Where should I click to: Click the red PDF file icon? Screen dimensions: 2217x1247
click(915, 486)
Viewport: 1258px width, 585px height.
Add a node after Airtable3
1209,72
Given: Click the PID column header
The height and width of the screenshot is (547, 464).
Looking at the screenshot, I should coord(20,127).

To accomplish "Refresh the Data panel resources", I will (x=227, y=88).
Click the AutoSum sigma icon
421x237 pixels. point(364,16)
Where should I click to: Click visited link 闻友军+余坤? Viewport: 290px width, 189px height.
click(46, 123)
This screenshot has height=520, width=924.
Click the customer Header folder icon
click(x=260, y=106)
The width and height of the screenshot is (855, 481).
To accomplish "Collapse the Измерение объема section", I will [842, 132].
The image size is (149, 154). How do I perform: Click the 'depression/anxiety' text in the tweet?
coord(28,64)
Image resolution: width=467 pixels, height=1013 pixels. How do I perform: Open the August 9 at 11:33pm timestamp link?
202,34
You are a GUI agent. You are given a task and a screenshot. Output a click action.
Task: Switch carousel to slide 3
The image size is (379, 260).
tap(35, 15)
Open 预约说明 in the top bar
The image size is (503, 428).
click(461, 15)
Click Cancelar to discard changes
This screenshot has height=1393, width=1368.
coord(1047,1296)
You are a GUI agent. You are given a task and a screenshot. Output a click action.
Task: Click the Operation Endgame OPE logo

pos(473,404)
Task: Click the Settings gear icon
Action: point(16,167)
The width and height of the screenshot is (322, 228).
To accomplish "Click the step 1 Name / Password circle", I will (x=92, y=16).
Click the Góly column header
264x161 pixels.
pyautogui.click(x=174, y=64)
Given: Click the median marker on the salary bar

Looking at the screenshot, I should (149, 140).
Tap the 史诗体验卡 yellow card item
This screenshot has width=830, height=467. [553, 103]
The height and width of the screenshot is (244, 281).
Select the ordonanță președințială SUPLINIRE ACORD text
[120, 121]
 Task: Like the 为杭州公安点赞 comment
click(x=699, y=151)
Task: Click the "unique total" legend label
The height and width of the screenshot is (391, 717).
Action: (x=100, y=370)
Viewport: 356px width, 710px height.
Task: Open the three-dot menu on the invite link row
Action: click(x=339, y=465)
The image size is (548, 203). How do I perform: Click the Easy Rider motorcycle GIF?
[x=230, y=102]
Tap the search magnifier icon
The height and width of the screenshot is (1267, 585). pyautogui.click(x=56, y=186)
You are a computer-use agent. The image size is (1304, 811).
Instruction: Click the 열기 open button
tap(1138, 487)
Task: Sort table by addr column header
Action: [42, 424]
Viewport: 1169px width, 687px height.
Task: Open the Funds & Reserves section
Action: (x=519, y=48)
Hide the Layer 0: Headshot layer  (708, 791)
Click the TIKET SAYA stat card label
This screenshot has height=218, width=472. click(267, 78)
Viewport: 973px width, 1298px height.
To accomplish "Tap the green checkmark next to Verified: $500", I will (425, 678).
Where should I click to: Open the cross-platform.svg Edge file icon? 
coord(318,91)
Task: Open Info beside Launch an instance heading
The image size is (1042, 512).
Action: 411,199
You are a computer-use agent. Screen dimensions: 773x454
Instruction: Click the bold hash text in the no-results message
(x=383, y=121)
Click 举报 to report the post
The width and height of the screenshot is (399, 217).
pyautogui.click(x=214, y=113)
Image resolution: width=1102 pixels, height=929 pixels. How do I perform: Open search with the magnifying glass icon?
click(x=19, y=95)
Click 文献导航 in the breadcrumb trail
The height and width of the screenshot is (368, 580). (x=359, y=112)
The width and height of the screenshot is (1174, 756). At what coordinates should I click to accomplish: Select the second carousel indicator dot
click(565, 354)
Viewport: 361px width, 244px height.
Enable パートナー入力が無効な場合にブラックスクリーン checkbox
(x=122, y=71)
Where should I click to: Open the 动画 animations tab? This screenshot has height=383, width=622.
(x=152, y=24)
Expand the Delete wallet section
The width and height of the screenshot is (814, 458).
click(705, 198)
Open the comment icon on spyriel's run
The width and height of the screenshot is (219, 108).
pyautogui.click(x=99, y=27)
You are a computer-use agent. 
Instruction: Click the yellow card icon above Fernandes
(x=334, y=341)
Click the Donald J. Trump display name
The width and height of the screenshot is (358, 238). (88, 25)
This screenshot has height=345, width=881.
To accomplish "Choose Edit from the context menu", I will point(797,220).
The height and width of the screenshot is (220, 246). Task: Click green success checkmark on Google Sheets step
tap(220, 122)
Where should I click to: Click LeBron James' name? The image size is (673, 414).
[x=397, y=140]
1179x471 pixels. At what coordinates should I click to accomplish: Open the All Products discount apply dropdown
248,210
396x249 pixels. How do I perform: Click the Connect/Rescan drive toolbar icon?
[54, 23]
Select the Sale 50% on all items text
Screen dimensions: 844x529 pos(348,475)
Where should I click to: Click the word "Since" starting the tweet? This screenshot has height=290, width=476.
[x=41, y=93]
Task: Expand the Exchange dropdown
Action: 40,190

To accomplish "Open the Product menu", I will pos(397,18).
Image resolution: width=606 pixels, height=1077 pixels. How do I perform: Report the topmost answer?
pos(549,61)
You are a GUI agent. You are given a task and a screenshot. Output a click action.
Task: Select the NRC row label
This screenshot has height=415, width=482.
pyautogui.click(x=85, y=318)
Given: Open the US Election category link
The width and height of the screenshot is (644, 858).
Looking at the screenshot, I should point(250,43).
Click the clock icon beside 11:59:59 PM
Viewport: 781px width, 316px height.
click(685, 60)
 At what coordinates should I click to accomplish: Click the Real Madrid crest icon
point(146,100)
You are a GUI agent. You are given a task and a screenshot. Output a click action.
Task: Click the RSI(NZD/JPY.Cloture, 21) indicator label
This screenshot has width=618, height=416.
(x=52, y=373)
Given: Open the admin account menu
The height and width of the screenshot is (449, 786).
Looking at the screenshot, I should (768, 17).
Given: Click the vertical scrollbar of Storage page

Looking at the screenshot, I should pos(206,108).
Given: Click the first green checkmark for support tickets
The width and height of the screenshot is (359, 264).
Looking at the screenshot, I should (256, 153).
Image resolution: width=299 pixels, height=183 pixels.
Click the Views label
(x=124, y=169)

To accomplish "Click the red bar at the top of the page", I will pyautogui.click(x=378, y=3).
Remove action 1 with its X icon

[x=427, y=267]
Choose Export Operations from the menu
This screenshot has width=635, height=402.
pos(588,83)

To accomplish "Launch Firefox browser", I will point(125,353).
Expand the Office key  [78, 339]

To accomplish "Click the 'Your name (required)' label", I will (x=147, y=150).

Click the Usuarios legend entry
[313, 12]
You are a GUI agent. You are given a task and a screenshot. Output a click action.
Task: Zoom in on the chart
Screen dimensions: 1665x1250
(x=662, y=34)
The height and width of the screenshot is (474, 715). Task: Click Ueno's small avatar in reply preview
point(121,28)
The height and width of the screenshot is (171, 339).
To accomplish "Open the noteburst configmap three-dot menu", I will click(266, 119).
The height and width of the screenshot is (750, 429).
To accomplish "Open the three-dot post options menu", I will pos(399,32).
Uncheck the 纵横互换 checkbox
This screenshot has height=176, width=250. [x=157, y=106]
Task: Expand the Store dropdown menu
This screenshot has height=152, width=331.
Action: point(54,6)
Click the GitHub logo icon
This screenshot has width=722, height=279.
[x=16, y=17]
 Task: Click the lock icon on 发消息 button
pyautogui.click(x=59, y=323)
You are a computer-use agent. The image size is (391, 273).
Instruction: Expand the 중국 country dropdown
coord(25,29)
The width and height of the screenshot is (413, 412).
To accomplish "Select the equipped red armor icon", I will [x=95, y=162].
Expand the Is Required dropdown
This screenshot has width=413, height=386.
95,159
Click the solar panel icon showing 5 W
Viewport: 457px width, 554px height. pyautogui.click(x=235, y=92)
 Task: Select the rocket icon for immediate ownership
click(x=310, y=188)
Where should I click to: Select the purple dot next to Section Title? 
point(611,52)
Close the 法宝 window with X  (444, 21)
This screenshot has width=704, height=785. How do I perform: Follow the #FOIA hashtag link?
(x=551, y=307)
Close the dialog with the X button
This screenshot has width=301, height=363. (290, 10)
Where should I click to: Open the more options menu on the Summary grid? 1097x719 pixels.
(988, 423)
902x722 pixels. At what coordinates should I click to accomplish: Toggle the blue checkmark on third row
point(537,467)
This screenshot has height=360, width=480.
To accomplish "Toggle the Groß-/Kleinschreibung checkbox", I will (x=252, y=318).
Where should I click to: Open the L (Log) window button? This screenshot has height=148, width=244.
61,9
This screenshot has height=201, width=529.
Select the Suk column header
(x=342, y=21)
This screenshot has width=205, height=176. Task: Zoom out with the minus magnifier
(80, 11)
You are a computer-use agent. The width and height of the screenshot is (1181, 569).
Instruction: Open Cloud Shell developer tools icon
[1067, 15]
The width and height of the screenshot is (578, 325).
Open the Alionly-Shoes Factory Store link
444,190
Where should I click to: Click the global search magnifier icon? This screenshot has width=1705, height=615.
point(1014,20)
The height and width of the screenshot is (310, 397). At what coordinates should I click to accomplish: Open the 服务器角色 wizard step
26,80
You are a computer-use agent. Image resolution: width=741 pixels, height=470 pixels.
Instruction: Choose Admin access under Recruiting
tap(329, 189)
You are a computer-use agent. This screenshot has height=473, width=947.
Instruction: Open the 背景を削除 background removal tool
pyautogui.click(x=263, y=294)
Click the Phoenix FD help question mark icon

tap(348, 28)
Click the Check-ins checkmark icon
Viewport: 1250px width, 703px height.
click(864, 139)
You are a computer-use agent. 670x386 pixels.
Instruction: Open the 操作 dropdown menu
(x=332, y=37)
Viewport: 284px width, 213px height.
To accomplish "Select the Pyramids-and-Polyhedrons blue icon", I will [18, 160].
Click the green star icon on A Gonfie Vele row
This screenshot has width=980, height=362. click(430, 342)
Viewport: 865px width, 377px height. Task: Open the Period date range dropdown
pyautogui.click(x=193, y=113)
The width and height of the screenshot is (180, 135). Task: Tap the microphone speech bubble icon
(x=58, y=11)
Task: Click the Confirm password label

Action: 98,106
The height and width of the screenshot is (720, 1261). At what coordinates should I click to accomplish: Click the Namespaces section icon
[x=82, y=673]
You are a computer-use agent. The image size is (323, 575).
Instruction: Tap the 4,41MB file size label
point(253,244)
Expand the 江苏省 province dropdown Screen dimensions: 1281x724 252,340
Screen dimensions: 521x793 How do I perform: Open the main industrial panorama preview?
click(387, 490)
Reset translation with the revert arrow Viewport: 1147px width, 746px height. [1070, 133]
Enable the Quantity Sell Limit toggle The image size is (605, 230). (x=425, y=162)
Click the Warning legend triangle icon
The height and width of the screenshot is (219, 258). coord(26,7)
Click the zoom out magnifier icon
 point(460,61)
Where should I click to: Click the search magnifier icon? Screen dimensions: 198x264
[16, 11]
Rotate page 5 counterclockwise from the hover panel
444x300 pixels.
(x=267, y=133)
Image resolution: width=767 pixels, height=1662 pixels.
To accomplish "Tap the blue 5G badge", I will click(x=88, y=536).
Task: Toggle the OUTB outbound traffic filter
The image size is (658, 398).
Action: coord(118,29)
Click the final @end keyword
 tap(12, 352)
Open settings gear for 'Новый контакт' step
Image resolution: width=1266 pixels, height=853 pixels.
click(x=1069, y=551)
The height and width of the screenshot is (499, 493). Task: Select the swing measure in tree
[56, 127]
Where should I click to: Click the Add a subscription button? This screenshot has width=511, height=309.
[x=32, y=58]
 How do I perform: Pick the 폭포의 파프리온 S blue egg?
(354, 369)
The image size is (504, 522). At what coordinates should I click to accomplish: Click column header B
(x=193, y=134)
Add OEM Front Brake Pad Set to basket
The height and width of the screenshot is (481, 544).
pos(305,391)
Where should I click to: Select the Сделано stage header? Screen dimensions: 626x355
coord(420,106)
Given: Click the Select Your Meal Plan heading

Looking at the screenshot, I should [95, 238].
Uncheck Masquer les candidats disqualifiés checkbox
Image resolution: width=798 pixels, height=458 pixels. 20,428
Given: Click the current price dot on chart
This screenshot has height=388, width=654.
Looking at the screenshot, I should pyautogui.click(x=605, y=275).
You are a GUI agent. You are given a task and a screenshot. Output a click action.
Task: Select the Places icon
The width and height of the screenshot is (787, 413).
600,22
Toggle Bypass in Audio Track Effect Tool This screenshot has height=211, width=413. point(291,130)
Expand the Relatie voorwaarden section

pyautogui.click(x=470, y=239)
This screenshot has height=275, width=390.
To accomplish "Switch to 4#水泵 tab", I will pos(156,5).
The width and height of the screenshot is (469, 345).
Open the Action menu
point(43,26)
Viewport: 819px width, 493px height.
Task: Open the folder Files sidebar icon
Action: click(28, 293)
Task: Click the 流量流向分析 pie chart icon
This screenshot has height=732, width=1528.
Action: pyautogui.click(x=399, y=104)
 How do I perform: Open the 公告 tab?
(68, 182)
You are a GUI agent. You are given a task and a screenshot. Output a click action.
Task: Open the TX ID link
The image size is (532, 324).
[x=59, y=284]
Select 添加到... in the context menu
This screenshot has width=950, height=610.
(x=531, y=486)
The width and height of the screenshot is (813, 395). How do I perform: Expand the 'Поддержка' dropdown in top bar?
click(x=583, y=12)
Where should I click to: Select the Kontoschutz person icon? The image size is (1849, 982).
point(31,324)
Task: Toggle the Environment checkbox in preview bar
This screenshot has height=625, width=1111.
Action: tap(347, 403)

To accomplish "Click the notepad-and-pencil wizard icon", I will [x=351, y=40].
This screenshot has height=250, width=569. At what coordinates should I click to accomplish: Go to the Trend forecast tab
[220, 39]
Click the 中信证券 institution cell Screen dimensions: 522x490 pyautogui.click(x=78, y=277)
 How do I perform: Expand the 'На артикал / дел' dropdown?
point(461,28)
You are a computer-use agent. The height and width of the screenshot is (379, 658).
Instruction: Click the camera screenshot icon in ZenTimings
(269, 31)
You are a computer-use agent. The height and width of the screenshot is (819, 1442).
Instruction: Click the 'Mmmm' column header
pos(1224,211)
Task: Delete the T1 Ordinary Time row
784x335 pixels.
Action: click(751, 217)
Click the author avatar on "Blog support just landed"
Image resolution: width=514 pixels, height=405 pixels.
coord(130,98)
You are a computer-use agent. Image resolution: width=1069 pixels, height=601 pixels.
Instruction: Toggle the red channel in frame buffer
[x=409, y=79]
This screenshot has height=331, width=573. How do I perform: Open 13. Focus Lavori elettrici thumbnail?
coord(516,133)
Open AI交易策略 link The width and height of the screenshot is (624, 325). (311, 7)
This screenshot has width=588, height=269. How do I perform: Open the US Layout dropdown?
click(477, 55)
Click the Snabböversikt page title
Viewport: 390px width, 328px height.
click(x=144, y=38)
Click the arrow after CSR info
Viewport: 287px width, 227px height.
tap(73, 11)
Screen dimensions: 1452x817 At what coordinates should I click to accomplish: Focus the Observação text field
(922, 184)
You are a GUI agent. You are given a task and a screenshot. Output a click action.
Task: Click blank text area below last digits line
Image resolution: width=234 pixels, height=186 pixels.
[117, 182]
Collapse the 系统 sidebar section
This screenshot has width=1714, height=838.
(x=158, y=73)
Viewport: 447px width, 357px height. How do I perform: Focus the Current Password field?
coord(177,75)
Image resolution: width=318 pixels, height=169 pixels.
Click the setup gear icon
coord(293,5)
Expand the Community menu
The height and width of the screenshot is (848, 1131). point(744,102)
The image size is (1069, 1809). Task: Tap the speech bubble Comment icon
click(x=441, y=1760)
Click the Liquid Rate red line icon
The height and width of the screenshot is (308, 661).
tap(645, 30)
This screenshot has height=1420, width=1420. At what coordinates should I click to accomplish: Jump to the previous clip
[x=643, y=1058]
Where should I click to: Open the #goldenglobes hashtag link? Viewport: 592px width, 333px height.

> _Exercise details_
Give back, unchanged, the line that holds "This screenshot has width=1714, height=838." along with all lines after it through the last line above.

> _Response below_
This screenshot has width=1714, height=838.
(x=158, y=73)
Viewport: 447px width, 357px height. How do I perform: Focus the Current Password field?
coord(177,75)
Image resolution: width=318 pixels, height=169 pixels.
Click the setup gear icon
coord(293,5)
Expand the Community menu
The height and width of the screenshot is (848, 1131). point(744,102)
The image size is (1069, 1809). Task: Tap the speech bubble Comment icon
click(x=441, y=1760)
Click the Liquid Rate red line icon
The height and width of the screenshot is (308, 661).
tap(645, 30)
This screenshot has height=1420, width=1420. At what coordinates should I click to accomplish: Jump to the previous clip
[x=643, y=1058]
Where should I click to: Open the #goldenglobes hashtag link? Viewport: 592px width, 333px height.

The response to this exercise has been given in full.